The Long Lasting Impact of Short Stories

16 Feb


Hooray! I have returned to the wonderful world of reading. Before I had my daughter, my bedtime routine involved reading in bed before going to sleep. Once I became a mother, I found nothing quite as important as sleep and rest. Now that I have adjusted (more or less) to my new demands as a parent, I find that I need to include reading-for-pleasure in my life to give myself a much needed break from everything else and use a side of my brain that is deteriorating spending all day with a ten month old! Since most of my reading happens in smaller spurts (the luxury of spending a rainy afternoon curled up on the couch is gone), I have found the short story genre to be a perfect match for me.

I grew up reading short stories and one of my earliest memories is my father reading aloud The Gift of the Magi by O. Henry during the holidays. I love anything by Flannery O’Connor, Hemmingway and Jhumpa Lahiri and recently discovered my new short story idol in Alice Munro (female! Canadian! Pulitzer Prize!). For Christmas, my father gave me Hateship, Friendship, Courtship, Loveship, Marriage (a collection of her short stories) and it re-awoke my reading hiatus. While I wanted to devour each story, my lack of free time and my new pace of life forced me to slowly savor the stories and indulge in the mastery of her writing and storytelling.

I am sure in the near future I will find the time and energy to crack open a novel, but right now the short story is all I need to get by.

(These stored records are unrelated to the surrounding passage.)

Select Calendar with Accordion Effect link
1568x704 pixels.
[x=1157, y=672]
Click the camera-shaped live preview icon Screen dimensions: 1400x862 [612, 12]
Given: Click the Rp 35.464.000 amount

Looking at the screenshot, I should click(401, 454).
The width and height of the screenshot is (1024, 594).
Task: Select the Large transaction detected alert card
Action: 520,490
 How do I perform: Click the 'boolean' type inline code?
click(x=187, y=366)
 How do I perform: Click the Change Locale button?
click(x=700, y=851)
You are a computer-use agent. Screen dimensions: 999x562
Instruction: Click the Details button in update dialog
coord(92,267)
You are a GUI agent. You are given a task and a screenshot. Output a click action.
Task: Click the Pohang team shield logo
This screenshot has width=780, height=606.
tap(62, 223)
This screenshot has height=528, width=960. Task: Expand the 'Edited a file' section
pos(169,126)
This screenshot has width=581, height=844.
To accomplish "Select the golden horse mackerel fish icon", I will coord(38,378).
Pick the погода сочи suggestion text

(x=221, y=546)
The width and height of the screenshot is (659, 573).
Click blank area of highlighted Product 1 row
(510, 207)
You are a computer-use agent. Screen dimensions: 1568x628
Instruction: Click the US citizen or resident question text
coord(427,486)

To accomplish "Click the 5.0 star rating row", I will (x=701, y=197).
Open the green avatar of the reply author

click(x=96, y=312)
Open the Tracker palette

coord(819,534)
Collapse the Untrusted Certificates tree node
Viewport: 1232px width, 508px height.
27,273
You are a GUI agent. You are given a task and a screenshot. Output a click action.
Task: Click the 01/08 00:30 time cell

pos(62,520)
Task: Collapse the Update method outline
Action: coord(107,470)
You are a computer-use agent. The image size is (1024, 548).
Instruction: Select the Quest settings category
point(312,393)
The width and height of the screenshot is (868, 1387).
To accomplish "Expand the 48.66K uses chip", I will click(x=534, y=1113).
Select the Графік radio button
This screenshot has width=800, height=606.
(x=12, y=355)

Here are a few suggestions of short stories (and short story collections) that will amaze you:

The Gift of the Magi by O. Henry

Interpreter of Maladies by Jhumpa Lahiri

The Things They Carried by Tim O’Brien

Brokeback Mountain by Annie Prouix

The Telltale Heart by Edgar Allan Poe

The Looking Glass by Anton Chekhov


Books for Veteran’s Day

10 Nov

In honor of Veteran’s Day, I’ve been thinking of some of my favorite books for young readers that center around war. There are many books on this subject, so I’ve focused on books for early readers and young adult readers* about women who served or women whose lives were greatly impacted by war. Thanks to all our veterans and their families!

*Although these book recommendations are for young adult readers, I would recommend them to adults as well. I love to read books for pleasure geared to all age groups!

As a child, one of my favorite books was about Deborah Sampson, The Secret Soldier by Ann McGovern. Deborah Sampson was a woman who dressed as a man and fought in the Revolutionary War.


There are a few books about Clara Barton,  she was a teacher and nurse. She started the Red Cross and was a savior on the Civil War battlefield. Clara Barton: History Maker by Candice Ransom is very informative.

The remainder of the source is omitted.